Japan’s long-awaited IR Implementation Bill is looking increasingly likely to be delayed until 2018, according to financial services firm Morgan Stanley.
Revelations this week that the gambling addiction bill – a key component in progressing any casino legislation to the next stage – would likely not be passed this Diet session by 18 June places huge time pressure on the government if it hopes to set in place the necessary framework for the IR Implementation Bill by the fall.
“It appears difficult for the gambling addiction bill to be passed in this Diet session by 18 June,” Morgan Stanley analysts Praveen Choudhary, Alex Poon and Thomas Allen said in a report released early today.
“This could push the IR Implementation Bill to Diet sessions in 2018.”
It follows a series of new suggestions released this week by the IR Promotion Secretariat proposing even tighter restrictions on Japanese IR operators than originally thought.
They include the likelihood that Macau-style junkets won’t be allowed, much like in Singapore, which Morgan Stanley warns “would mean either much smaller VIP business, or very high bad debt provisions.”
Other measures mooted include limiting casino floor space to 3% of the total resort area, restricting locals to buying chips with cash only and neither sports betting nor online gaming being allowed.
If implemented, these measures would likely restrict the ability of Japanese IRs to fulfil their full potential, with Morgan Stanley noting the ban on sports betting “is similar to Macau and Singapore somewhat, but explosive growth, like in the Philippines, may not occur in the absence of proxy betting and junkets.”
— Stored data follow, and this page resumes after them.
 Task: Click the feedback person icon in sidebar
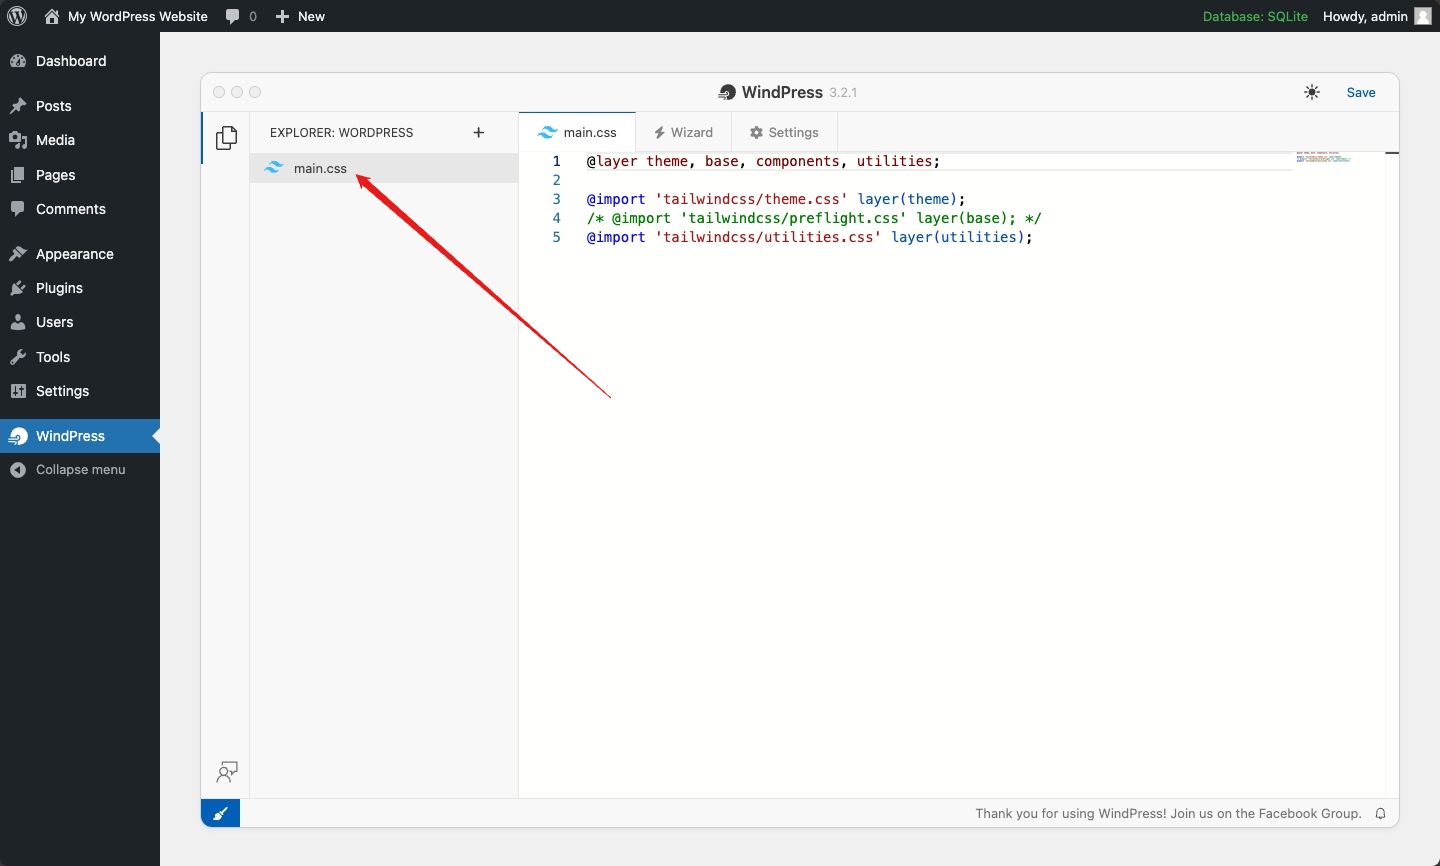click(x=227, y=772)
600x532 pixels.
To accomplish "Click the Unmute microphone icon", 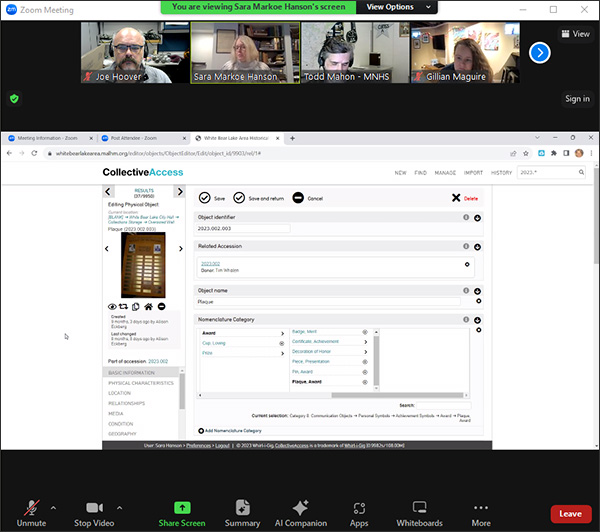I will tap(31, 507).
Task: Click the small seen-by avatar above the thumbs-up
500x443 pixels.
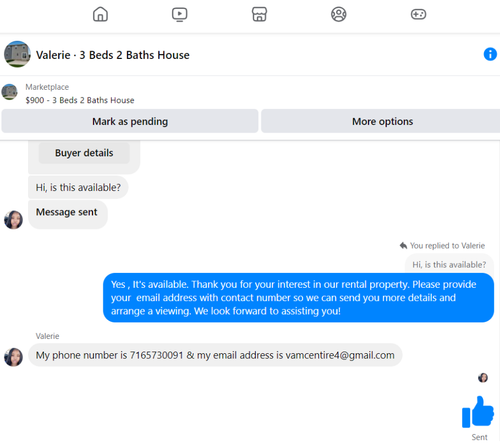Action: (483, 378)
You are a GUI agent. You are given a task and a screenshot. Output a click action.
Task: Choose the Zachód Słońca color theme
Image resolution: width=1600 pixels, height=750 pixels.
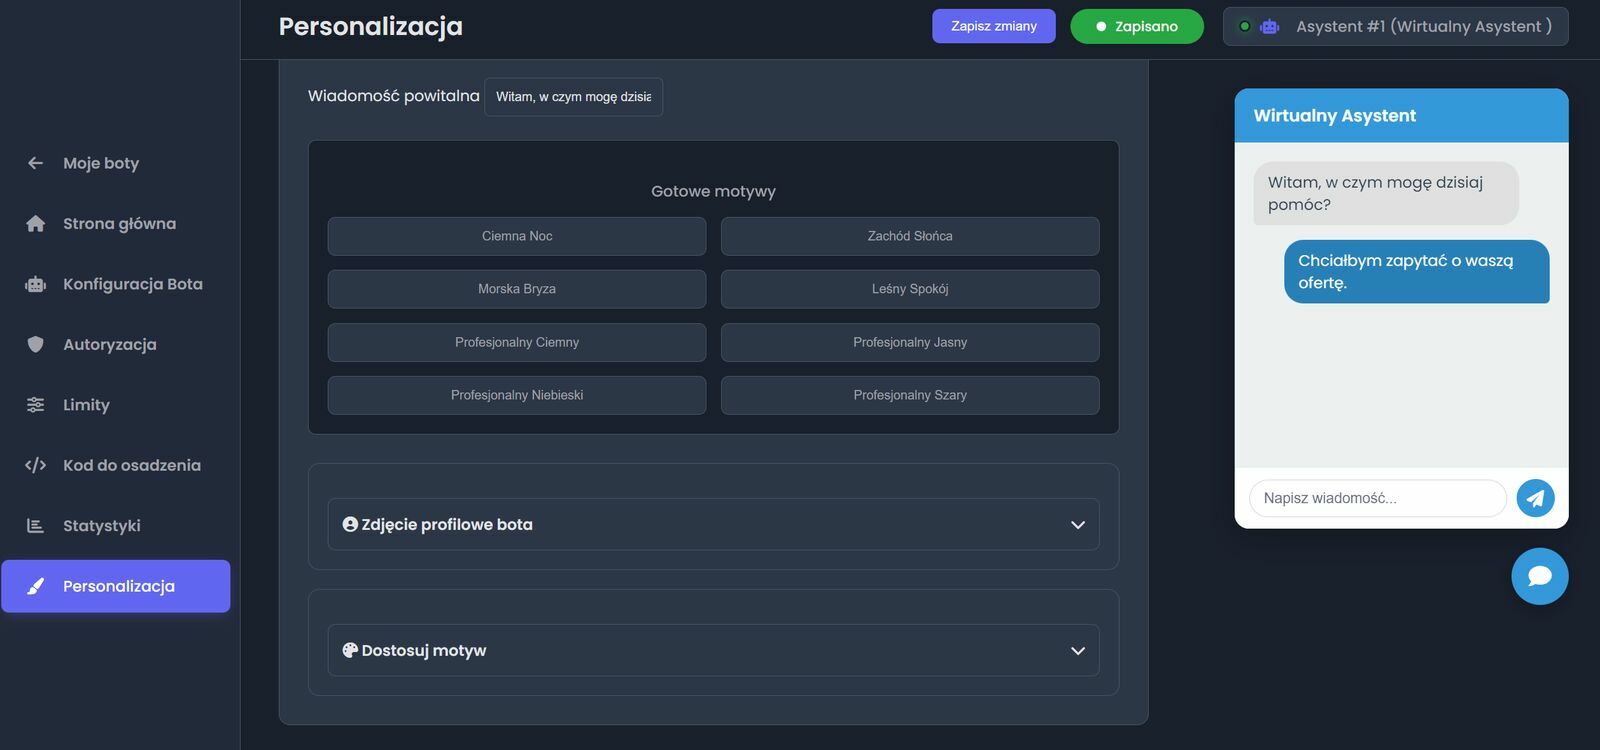910,236
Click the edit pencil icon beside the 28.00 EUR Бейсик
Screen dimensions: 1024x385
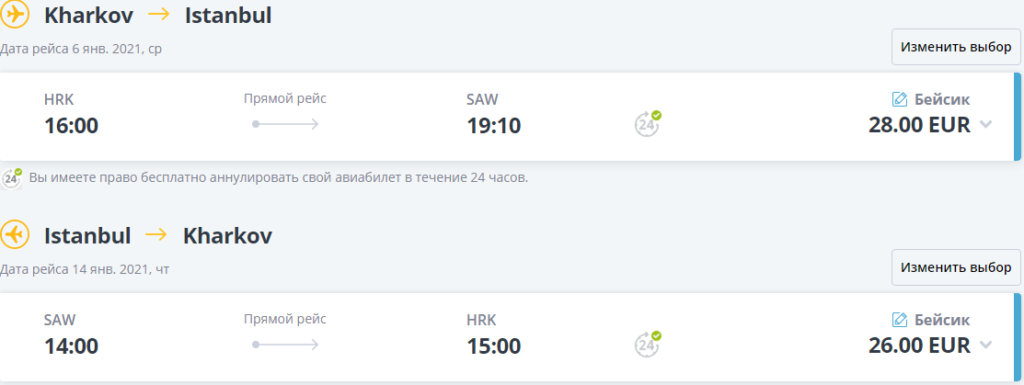click(899, 100)
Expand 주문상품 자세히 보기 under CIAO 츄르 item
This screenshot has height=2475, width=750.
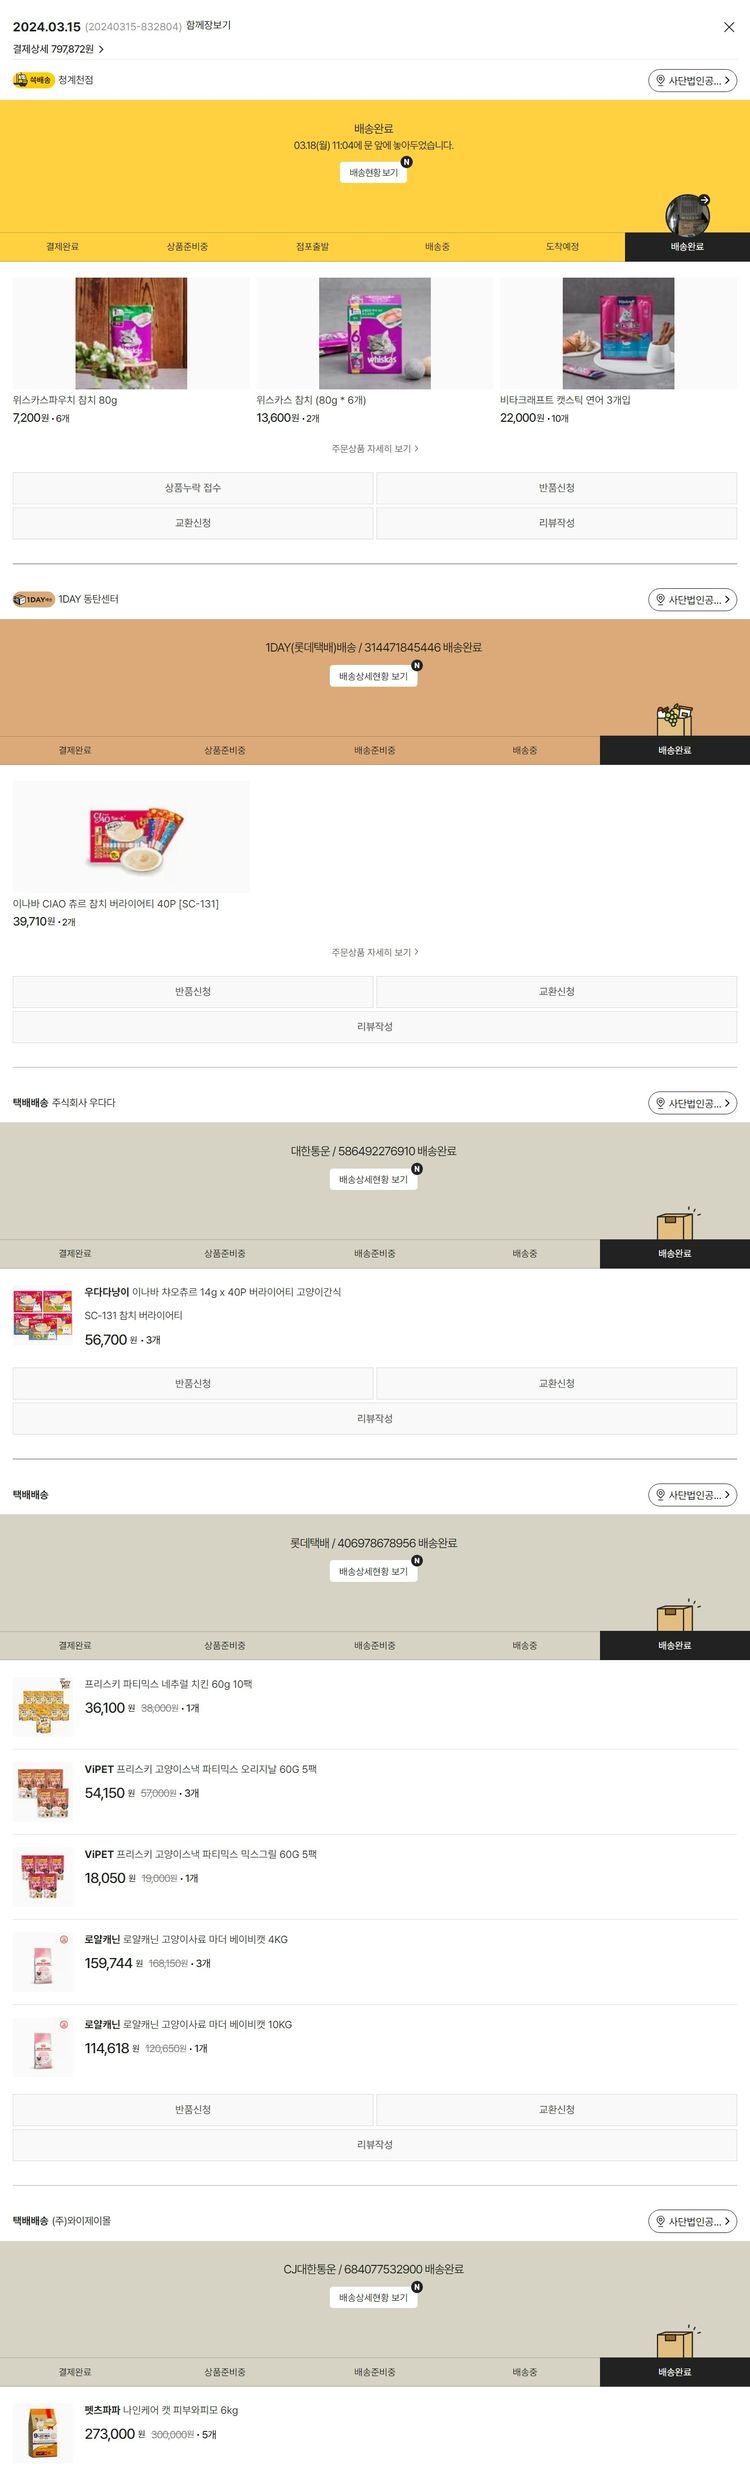[375, 952]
The report also notes that Singapore casinos restrict their casino floor space on size rather than percentage, with the 15,000 square meter limit amounting to 3% in Singapore as opposed to 5% or higher in Macau’s casinos.
Morgan Stanley had previously listed its concerns for foreign operators as being stiff competition with only a few winners, low equity stakes and uncertain regulations. It said that this week’s proposed measures were not surprising “but they would mean more stringent regulation.”